Diante da possibilidade de sentir um prazer homossexual que comprometa a
natureza do vínculo homossocial - agravado pelo fato de que esse contato servia
ao prazer feminino - o judeu afirma com firmeza preferir a pena alternativa:
“Não posso continuar”. A dor violenta de uma marcação bestializante os
libertaria definitivamente da possibilidade de prazer homoerótico. O alvoroço
no cinema se dispersa.
Na
cena seguinte, já de manhã, ambos andam seminus pela universidade, com suas
nádegas marcadas pelas palmatórias e pelo ferro em brasa. Risos da platéia.
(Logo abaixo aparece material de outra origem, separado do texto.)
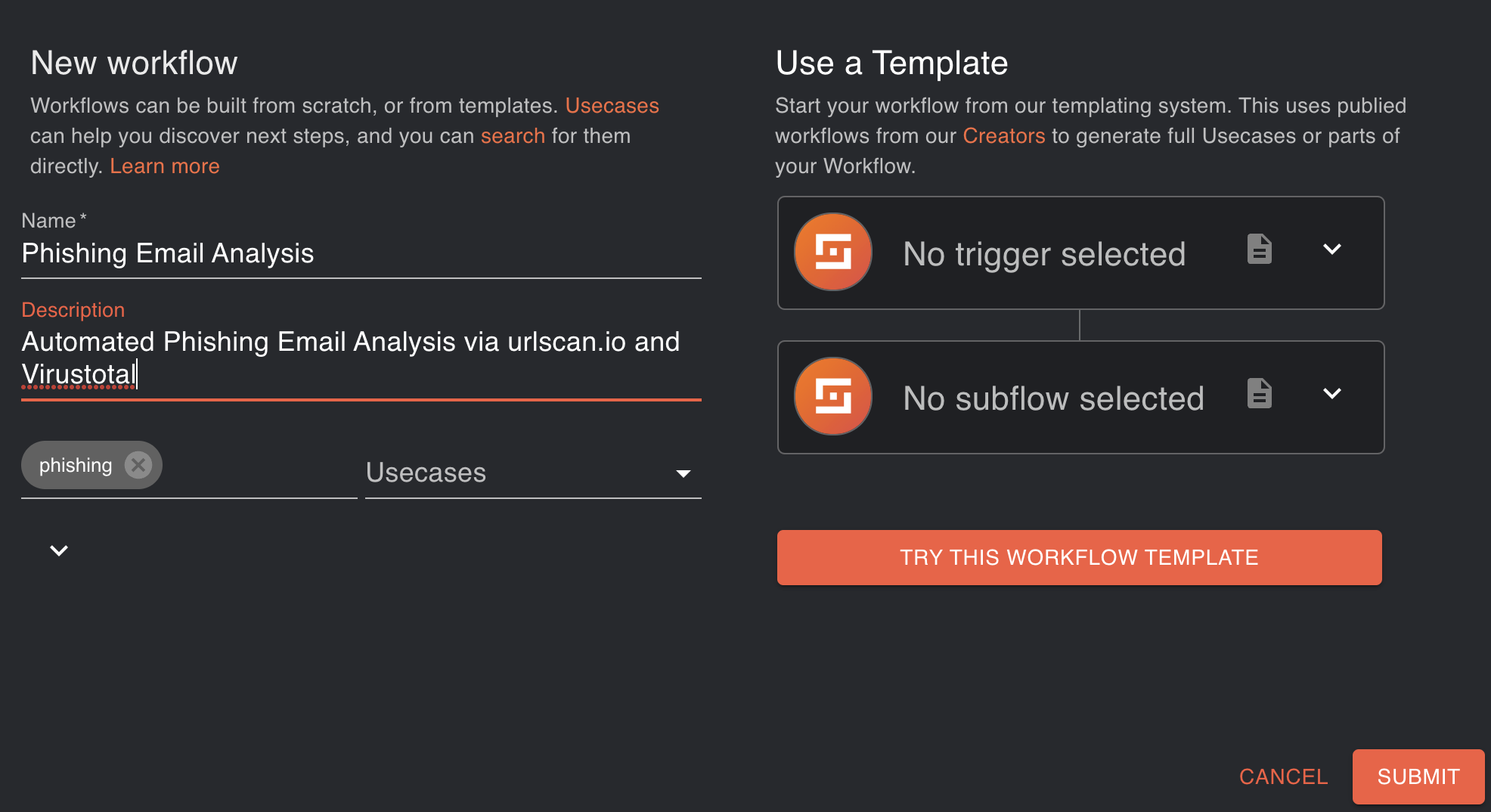Viewport: 1491px width, 812px height.
Task: Cancel the new workflow dialog
Action: (1283, 776)
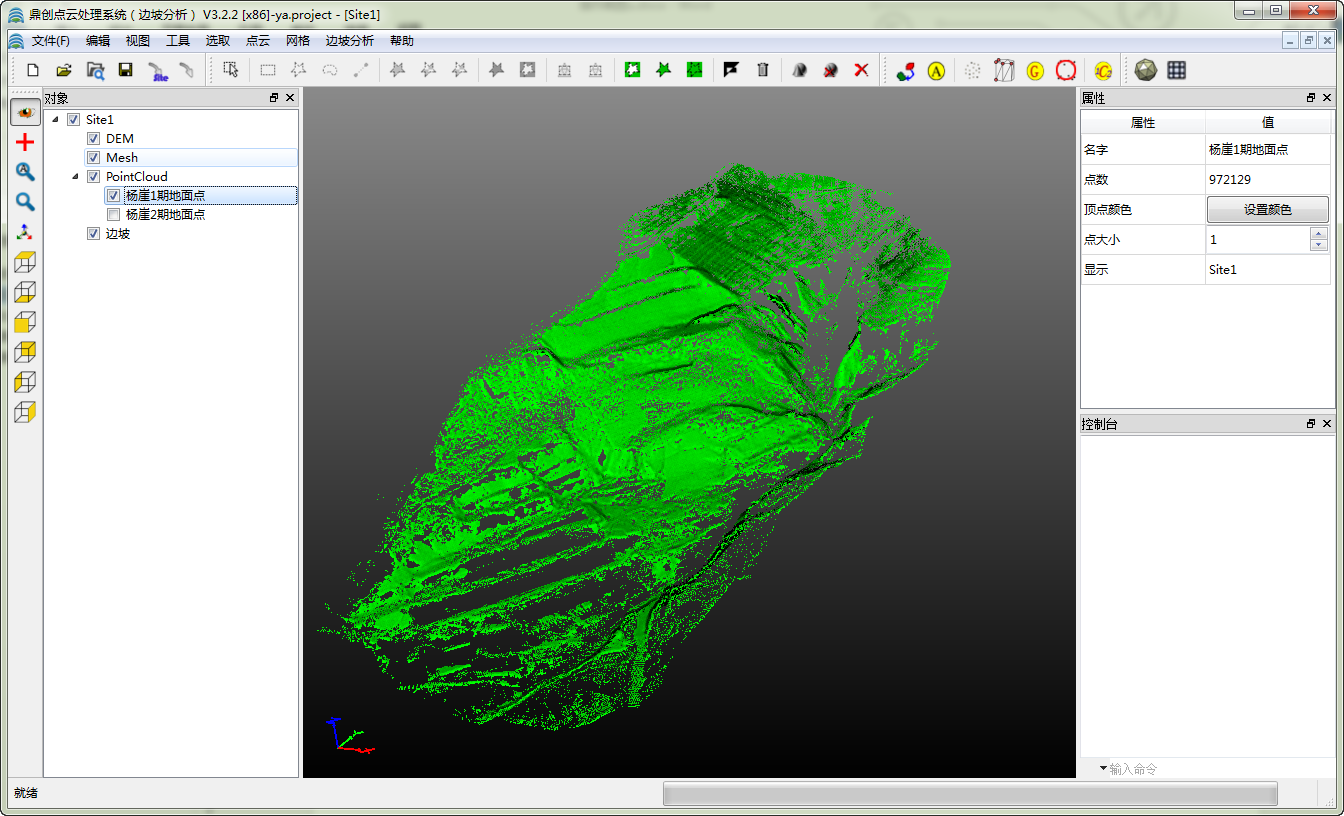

A
imagem remete, em verdade, à sequência de abertura do filme - que mostrava
exatamente aquele momento, sem que soubéssemos o que havia acontecido. Ouvimos
apenas um diálogo sugestivo: “Isso nunca aconteceu com a gente”, e a resposta:
“Não vamos nunca falar sobre isso”. Só agora entendemos a natureza do trauma. O
caráter homoerótico de toda relação homossocial, que pode facilmente se tornar
homossexual, permanece indizível no pacto de silêncio. A expressão da
violência, como nos quartéis e nos mosteiros, é o que permite a conjuração do
espectro.
Afastada
a ameaça emasculante, o público também se acalma - e volta a rir
despreocupadamente de outros estereótipos estúpidos.